Bonds

PREPA judge overrules bondholder objections to disclosure statement

The judge in the Puerto Rico Electric Power Authority bankruptcy case rejected the bond parties’ objections to the Oversight Board’s supplemental disclosure statement, a major step toward confirming the deal, which sets recovery for some bondholders at as little as 3.5% of par.

U.S. District Judge Laura Taylor Swain asked the board to make minor revisions to the statement by the end of the week so she can formally approve it and related documents on Monday.

Swain’s ruling, after a full-day hearing Tuesday, removes the last major hurdle under her control until the plan of adjustment hearing. The bondholders have filed a case with the U.S. Appeals Court with the First Circuit to lift a stay on seeking a receiver in the case and will almost certainly appeal the plan if Swain approves it. But Swain’s Tuesday ruling was a significant step forward for the board’s plan of adjustment.

Puerto Rico bankruptcy Judge Laura Taylor Swain said nearly all the objections to the disclosure statement should be addressed at a later plan confirmation stage.

An attorney following the case, but not involved in it, said, “Swain will approve the plan of adjustment.”

But, Cate Long, principal for Puerto Rico Clearinghouse, said, “It’s far from clear from her comments” that Swain will approve the plan since she “raised numerous issues about” its confirmability “and said that a decision would require additional discovery.”

“Notably this is the first Title III case where major creditor parties have opposed a plan and stated their intention to appeal confirmation,” Long continued. “The March confirmation hearing will be even more contentious than the disclosure statement hearing.”

In her ruling, Swain said the latest plan, with some minor modifications, has adequate information and the objections, while “significant,” didn’t make the plan patently unconfirmable. She added, most of the objections were “premature” and should be considered at a later stage.

For a plan to be “patently unconfirmable,” it must be barred by “law,” Swain said. Many of the objections are to “substantive and economic features or alleged consequences” of the plan. These included the classification and treatment of creditor claims, “the propriety of proposed fees and settlements … the necessity for the plan to account for a range of reasonable different scenarios, and the good faith or the alleged lack thereof of PREPA and the Oversight Board in negotiating, formulating and proposing the plan of adjustment,” she said.

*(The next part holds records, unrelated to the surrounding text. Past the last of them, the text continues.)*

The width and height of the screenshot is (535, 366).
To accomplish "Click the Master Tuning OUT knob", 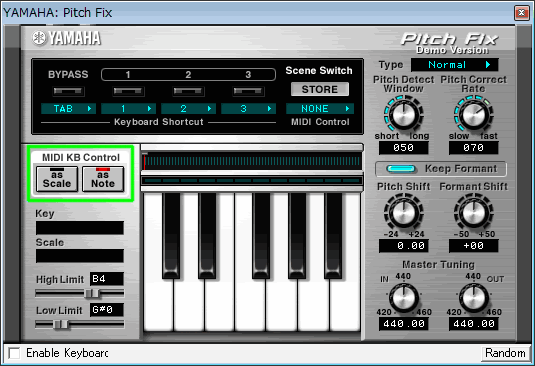I will pos(474,297).
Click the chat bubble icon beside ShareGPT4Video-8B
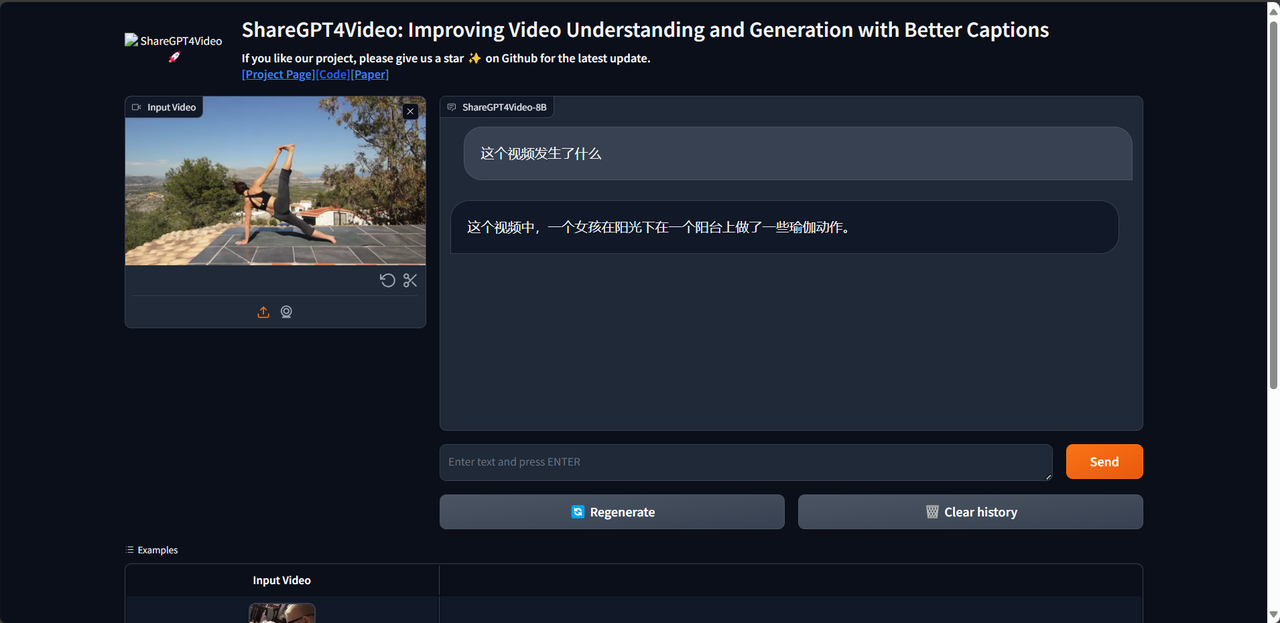The width and height of the screenshot is (1280, 623). coord(452,107)
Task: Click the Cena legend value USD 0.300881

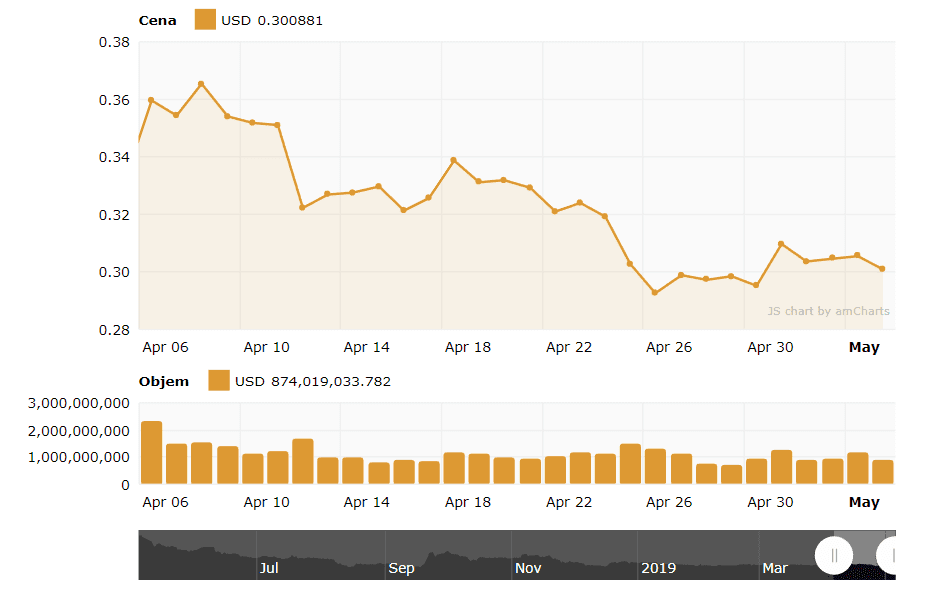Action: pyautogui.click(x=272, y=20)

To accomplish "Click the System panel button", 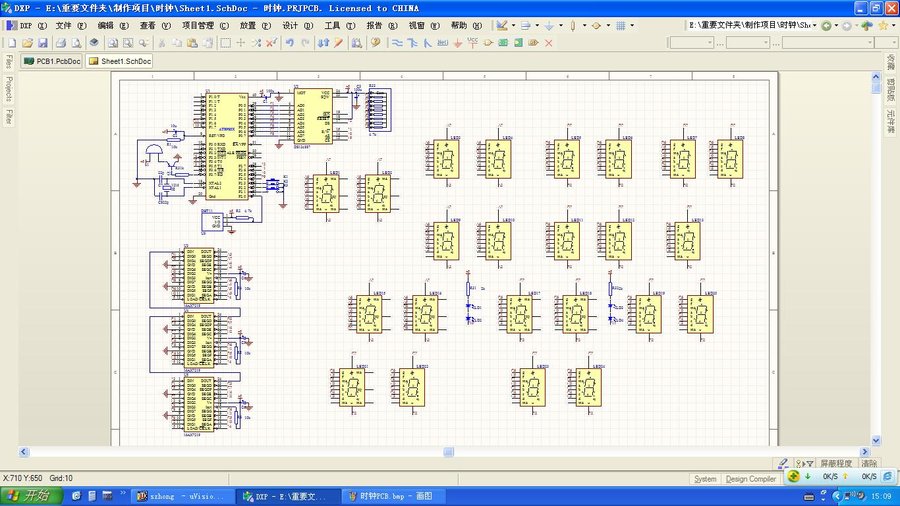I will coord(705,479).
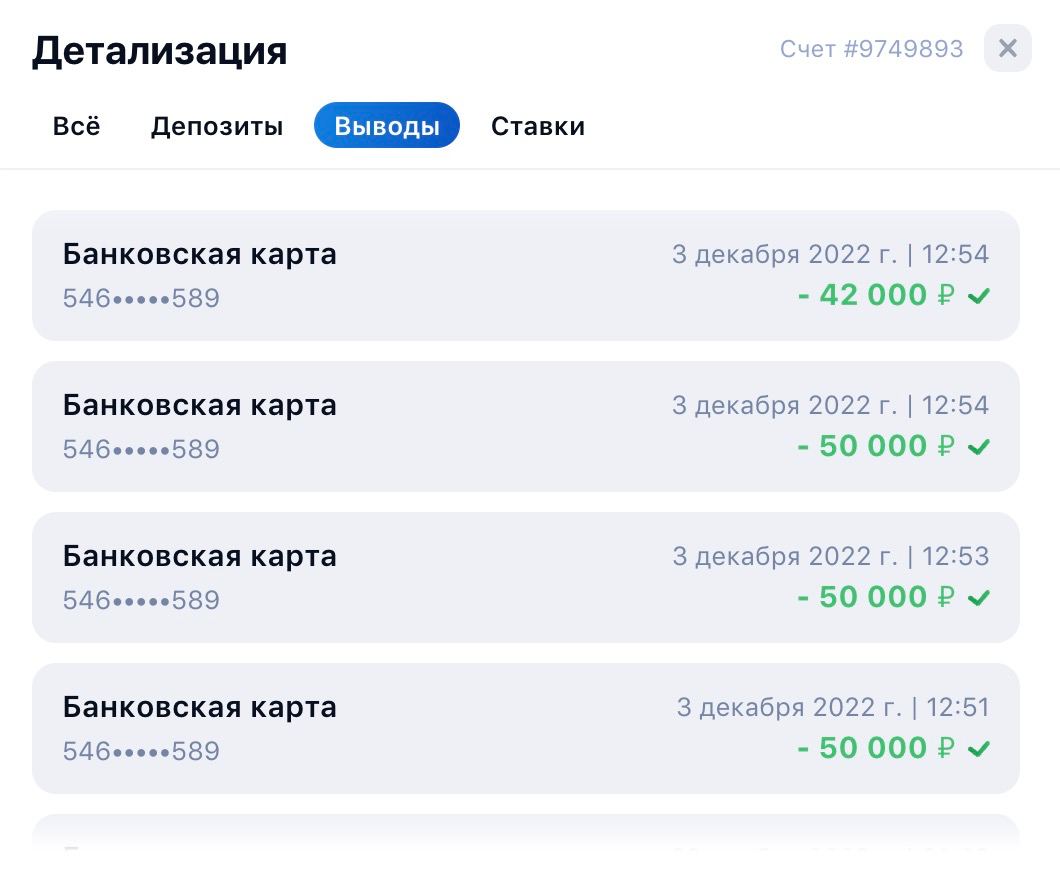Select the Выводы tab
Image resolution: width=1060 pixels, height=880 pixels.
coord(386,127)
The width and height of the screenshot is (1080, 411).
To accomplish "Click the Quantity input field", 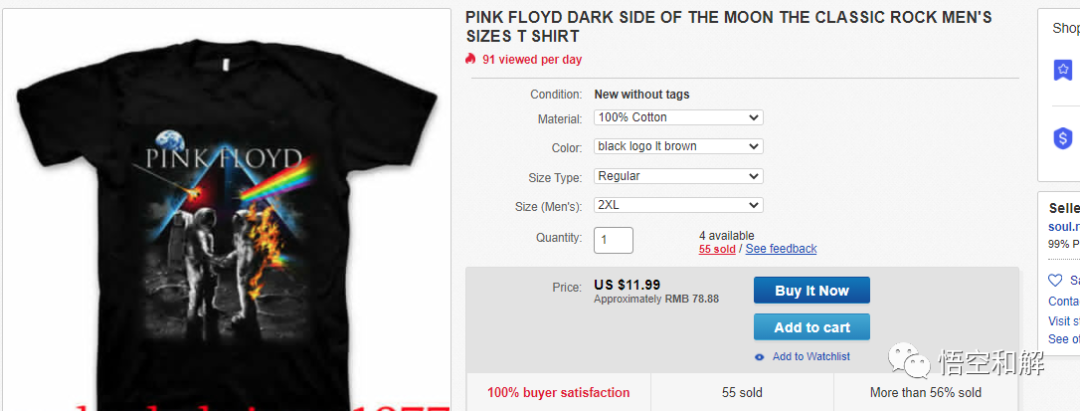I will click(613, 240).
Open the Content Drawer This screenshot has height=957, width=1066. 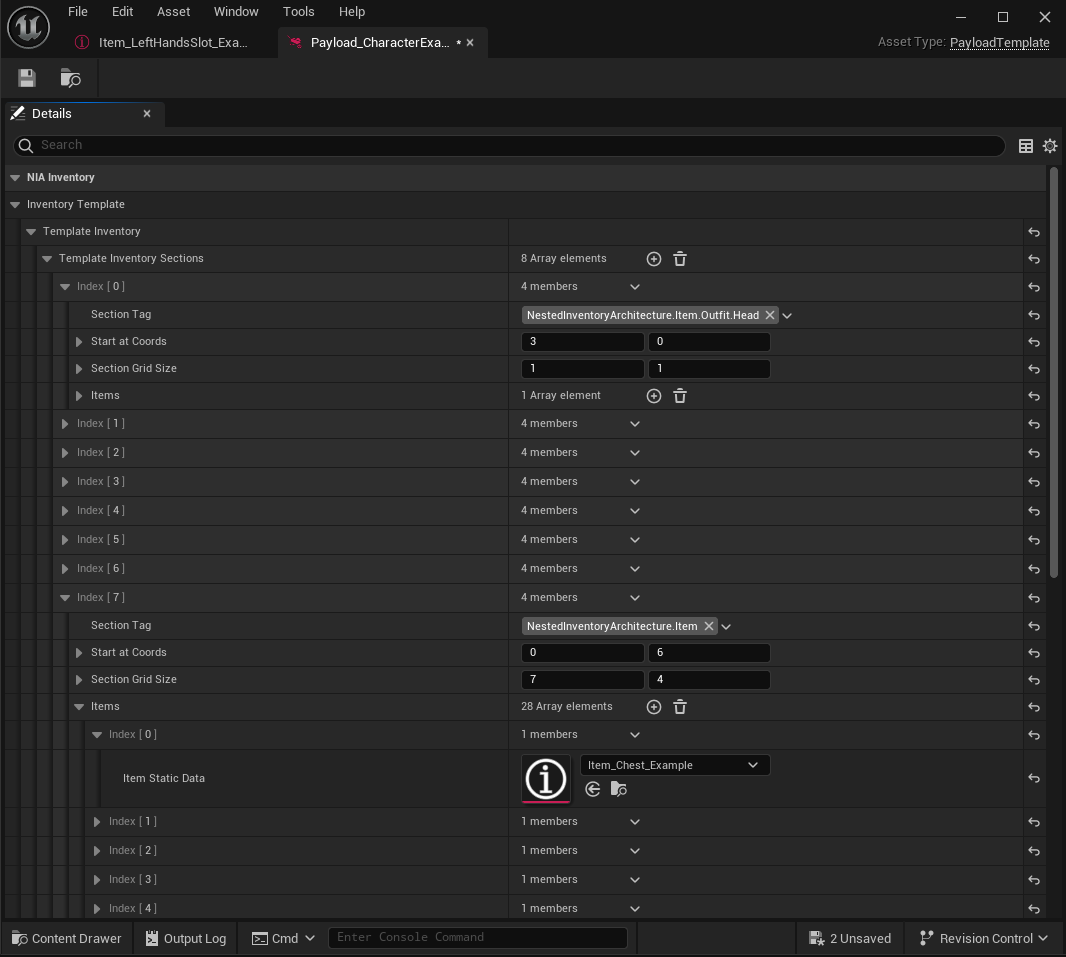[66, 938]
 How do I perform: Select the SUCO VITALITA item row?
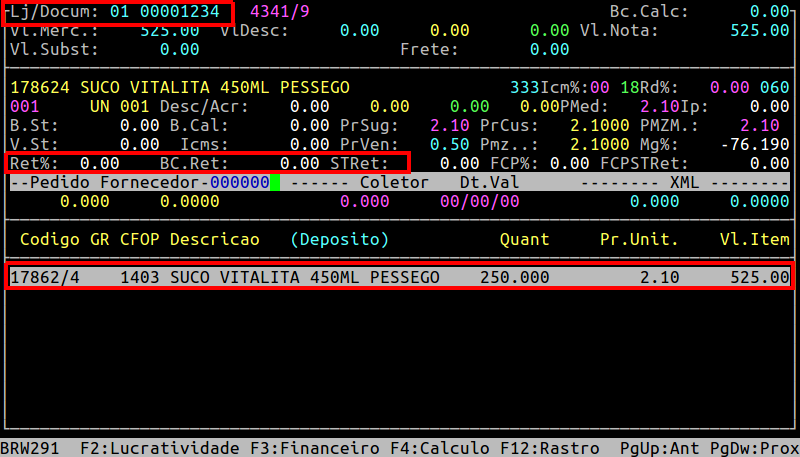[400, 276]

While these are important issues that should be addressed, they are premature now, Swain said. The objectors haven’t shown that as “a matter of law” the proposed plan of adjustment could “never be confirmed regardless of what facts may ultimately be proven.”

Swain discussed several disputes in more detail. For example, she brought up complaints by GoldenTree Asset Management, the PREPA Ad Hoc Group, and the bond trustee about disparate intra-class treatment and the validity of a restructuring support agreement fee expected to be awarded to a settling group of bondholders including BlackRock Financial Management. The objecting bond parties say a part of the U.S. bankruptcy code prohibits this.

Swain said that before the factual record is developed, it could not be determined if the RSA fee would be a valid administrative expense and whether members of the uninsured bondholders’ class were being treated differently. Accordingly, she overruled these objections as “premature.”